A estratégia de um Bloco Central de facto, a par de uma “geringonça de faz de conta” colhe, aliás, a manifesta simpatia de sectores da direita representados por Marcelo Rebelo de Sousa e por sectores empresariais, repercutida por numerosos comentadores. A “estabilidade política”, a qualquer preço, é o seu mantra repetido à exaustão.
- Alguns só agora terão compreendido o que para a Convergência é claro há muito tempo: a geringonça, justificável num tempo preciso, faliu como continuada estratégia política do BE.
Na atual correlação de forças, um qualquer ressurgimento da geringonça assente nalguns “bons conselhos” acolhidos pelo PS serviria fundamentalmente para assegurar a estabilidade de uma linha submetida aos critérios de Bruxelas, da progressiva precarização e pauperização de quem vive do seu trabalho, seja agora, seja em maio, já depois da próxima Convenção Nacional do Bloco de Esquerda.
- A previsível agudização da crise sanitária, económica e social exige decisões corajosas que assegurem que ninguém perca rendimentos e fique para trás.

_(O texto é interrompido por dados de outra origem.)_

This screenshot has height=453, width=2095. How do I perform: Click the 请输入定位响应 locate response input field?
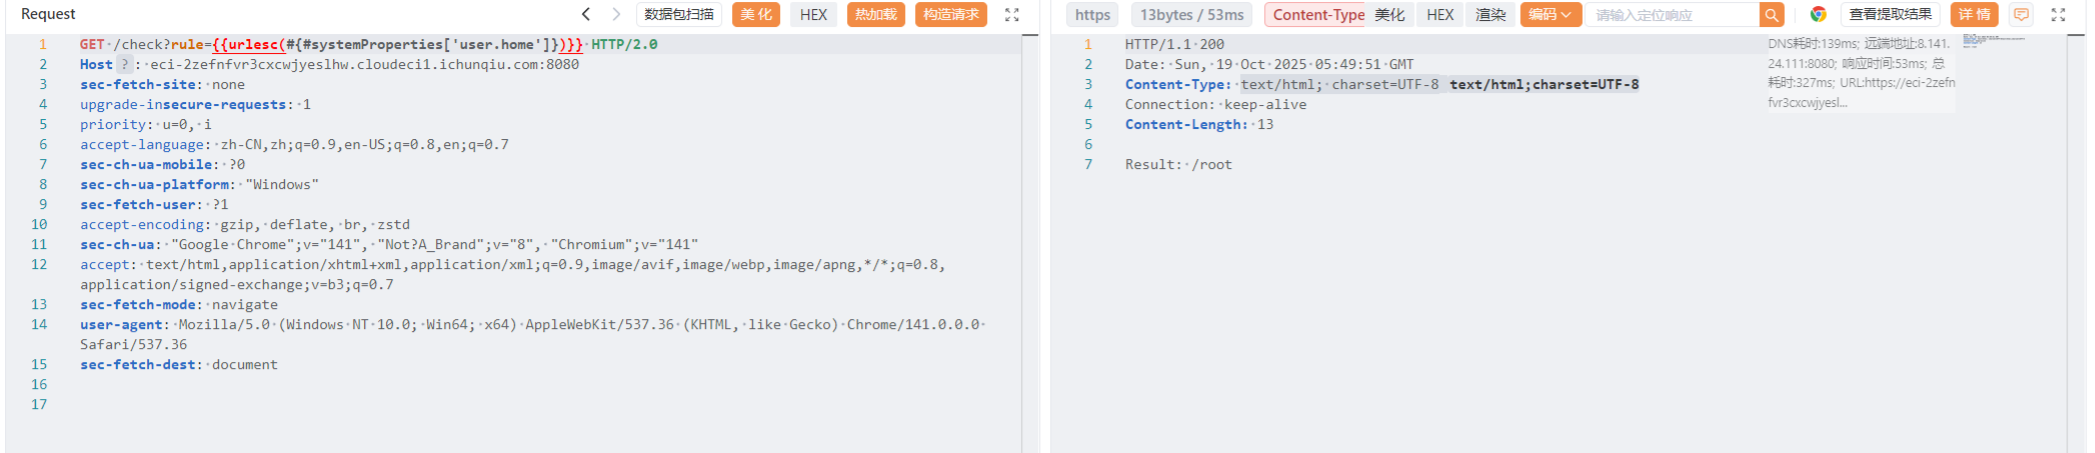click(1670, 15)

Sem descurar a capacidade negocial, a força decisiva tem de vir da luta social, dos trabalhadores e dos setores mais afetados pela crise. Ao votar contra o OE2021, o Bloco de Esquerda está hoje em melhores condições de dar voz a essa luta e de afirmar politicamente o seu projeto autónomo. Tal passa por rejeitar quaisquer decisões que, em nome do ataque à pandemia, limitem direitos laborais.
- O debate na especialidade até à votação final global do OE2012, na Assembleia da República, e, aí, a eventual negociação e aprovação de uma ou outra medida pontual não poderá justificar aceitação deste OE2021, que estruturalmente é outra coisa.

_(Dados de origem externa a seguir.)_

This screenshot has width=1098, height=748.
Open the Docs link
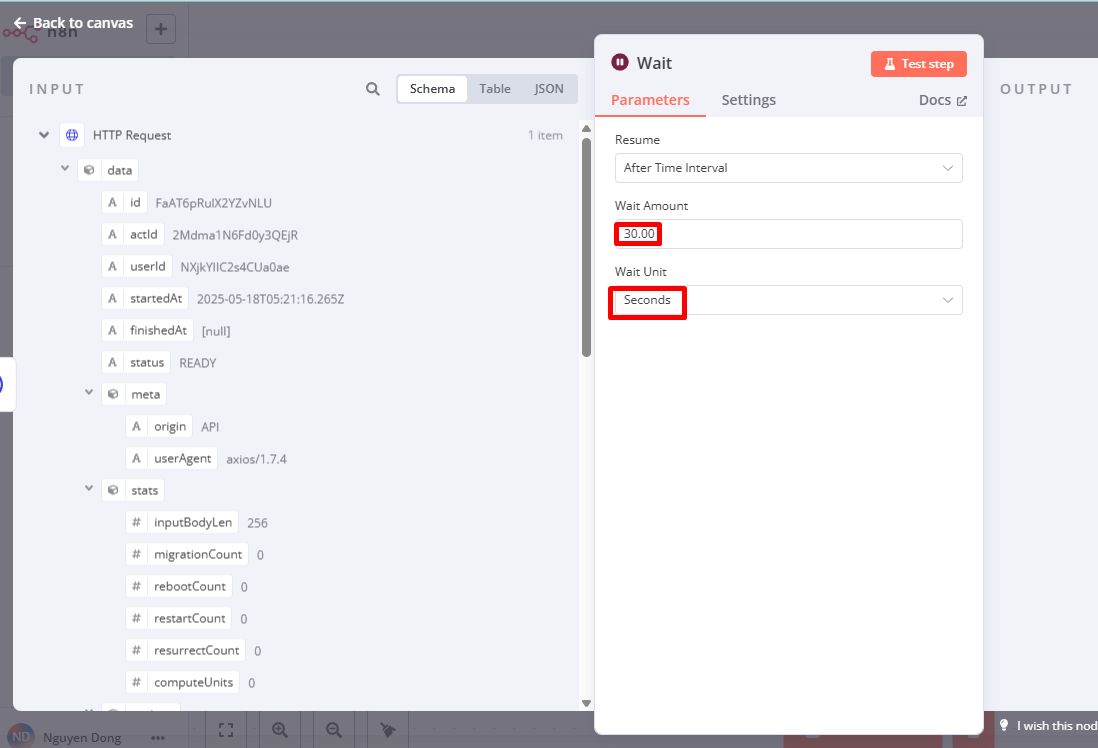click(x=942, y=100)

A não ser que ocorram profundas, embora improváveis, alterações nas opções do governo, quem aprovou a decisão do BE de rejeitar o OE 2021 na votação inicial não deverá aceitar diferente votação final global.
- A pulsão autoritária regressa ao debate político através de uma proposta de decreto que estabelece novo estado de emergência e abre caminho a restrições a direitos fundamentais.

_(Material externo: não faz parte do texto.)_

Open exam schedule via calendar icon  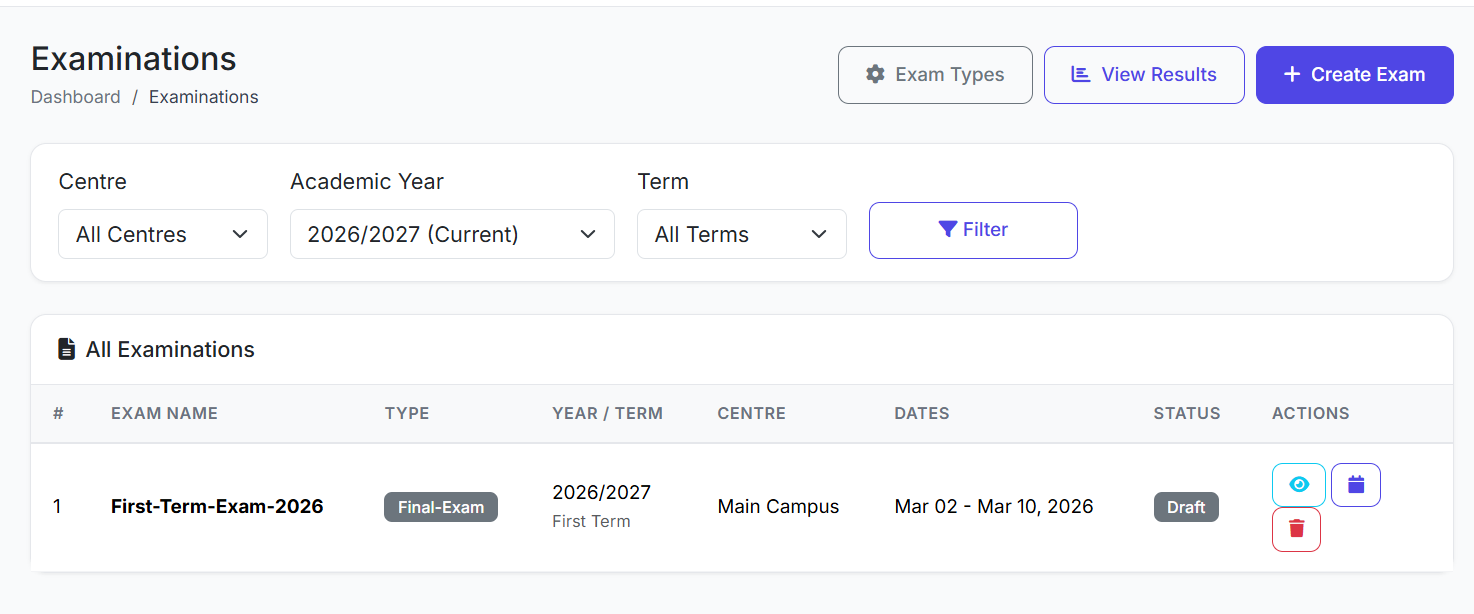pos(1355,485)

A evidente necessidade de medidas urgentes e firmes no combate à pandemia e aos seus efeitos já tem suporte constitucional e na legislação em vigor, seja ao nível da Proteção Civil, do Sistema de Vigilância em Saúde Pública e da Lei de Bases da Saúde, que garante segurança jurídica nas medidas a tomar e que dispensa esta iniciativa conjunta do Governo e Presidente da República (PR) que deve ser rejeitada pela esquerda.
A proposta de decreto do PR não atribui ao Governo o poder de impor a requisição de serviços, como no caso do setor privado da saúde, nem de determinar o preço a pagar por eles. Também não toma quaisquer medidas em relação à proibição de despedimentos, num quadro de rápida subida do desemprego, nem à garantia de 100% do salário. No entanto, propõe a possibilidade de requisição de trabalhadores para além das suas obrigações contratuais, independentemente do respetivo tipo de vínculo ou conteúdo funcional, e em condições desconhecidas. A proposta de decreto do PR tem um claro pendor securitário, acentua a situação de exceção constitucional e volta a limitar direitos laborais.